Houston Grand Opera singer Cory McGee muses that any kid who aspires to sing on an opera stage needs the strength of a long-distance runner and the mind of a seasoned linguist to meet the physical and mental demands of an opera career. The 25-year-old bass, who identifies as biracial and pansexual, appears to be up to the strenuous task before him.  

This summer, McGee is in New Mexico rehearsing for the role of Theseus in Benjamin Britten’s A Midsummer Night’s Dream with the Santa Fe Opera. There will be four different performances in August, and they’re all being learned simultaneously. Two of the shows will be in English, and the other two will be performed in Italian and Russian. Next March, he will be headed to Detroit to sing the role of Colline in Puccini’s La Bohème with the Michigan Opera Theater.

McGee’s musical journey began in his hometown of Stafford, Virginia. He played the viola in middle school and also joined the school choir, which soon led to an interest in musical theater.
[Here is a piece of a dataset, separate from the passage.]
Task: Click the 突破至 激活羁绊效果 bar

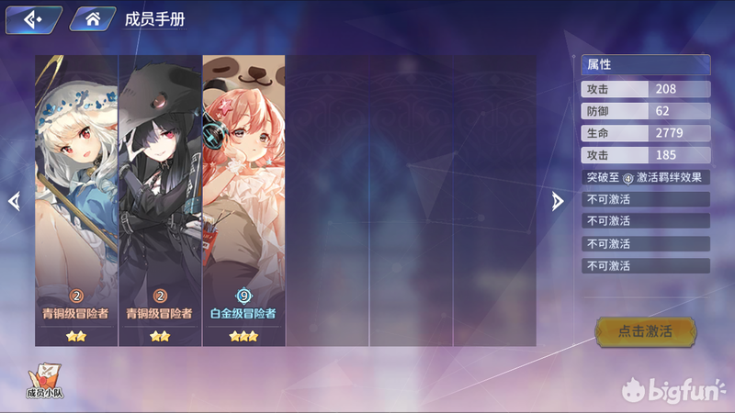Action: point(646,177)
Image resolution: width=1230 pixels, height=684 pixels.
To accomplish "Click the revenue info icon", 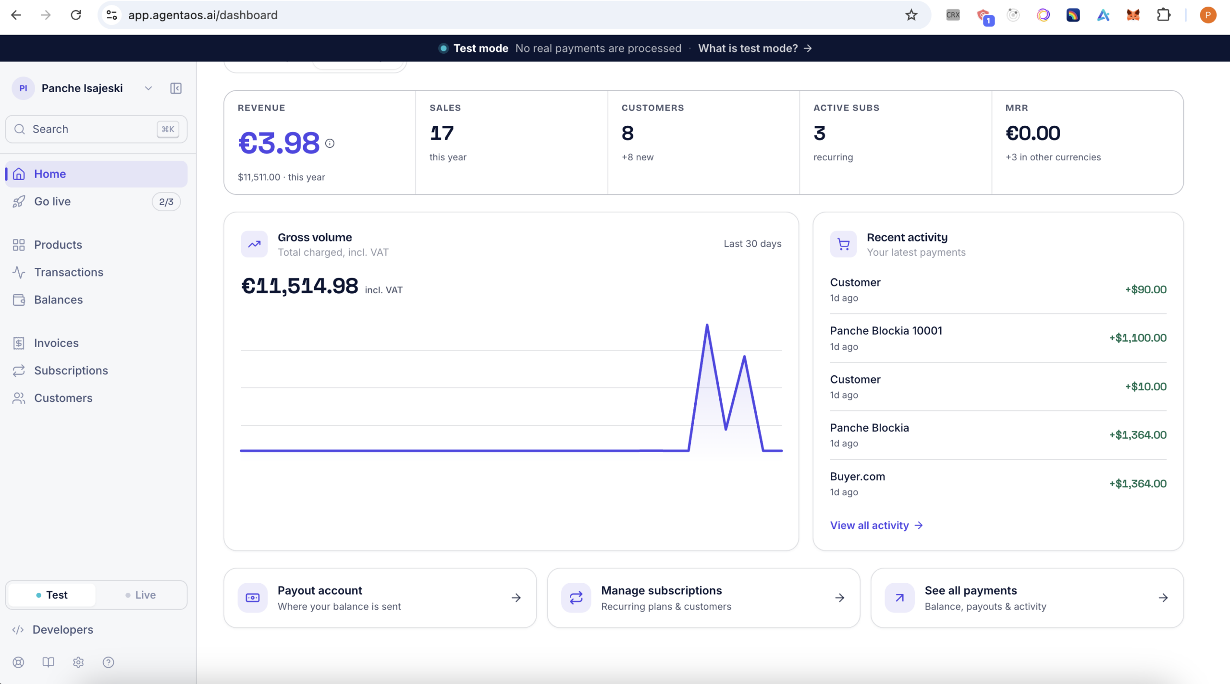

In high school, an instructor suggested he consider classical voice training, which sent him on the path he is following today. “I immediately fell in love with it and decided that’s what I wanted to do.”
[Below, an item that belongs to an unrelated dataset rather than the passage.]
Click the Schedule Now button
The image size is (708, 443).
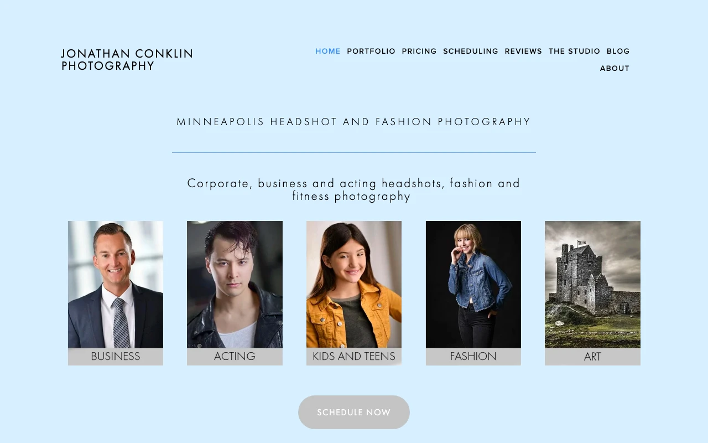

The performer notes that some of the most important training for his career came from his athletic pursuits as a youth. Playing soccer, running track, and bowling helped him develop the determination and stamina he would need onstage. “Opera is very active. People compare it to sports all the time.”
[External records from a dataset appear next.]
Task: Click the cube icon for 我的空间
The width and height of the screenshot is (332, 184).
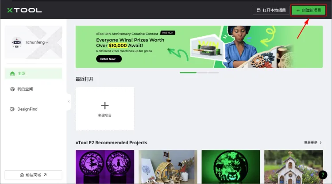Action: pos(12,89)
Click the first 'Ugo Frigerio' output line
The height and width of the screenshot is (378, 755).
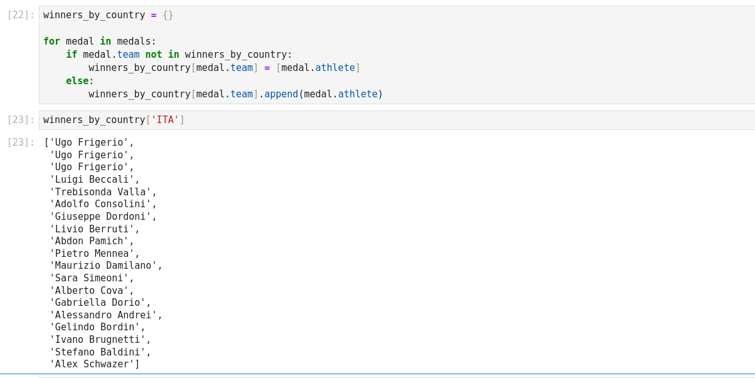click(91, 143)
Of equal importance to physical strength is the ability to memorize lyrics in multiple languages, McGee notes. His familiarity with five languages has given him an edge in a highly competitive career. He studied Spanish for seven years in grade school, Italian for three years as an undergraduate at Oberlin College in Ohio (which included two summers in Italy), and Russian and French as part of his opera training. “It requires a good memory,” he emphasizes.

The production of a major opera is an enormous undertaking. There are about 400 people involved in the staging, including the stage crew, orchestra members, and the cast of singers—who must be heard without microphones over a full 60-piece orchestra. Movements on the stage and many pages of lyrics must be memorized and delivered with confidence. “It is very much a challenge, but it is absolutely worth it.”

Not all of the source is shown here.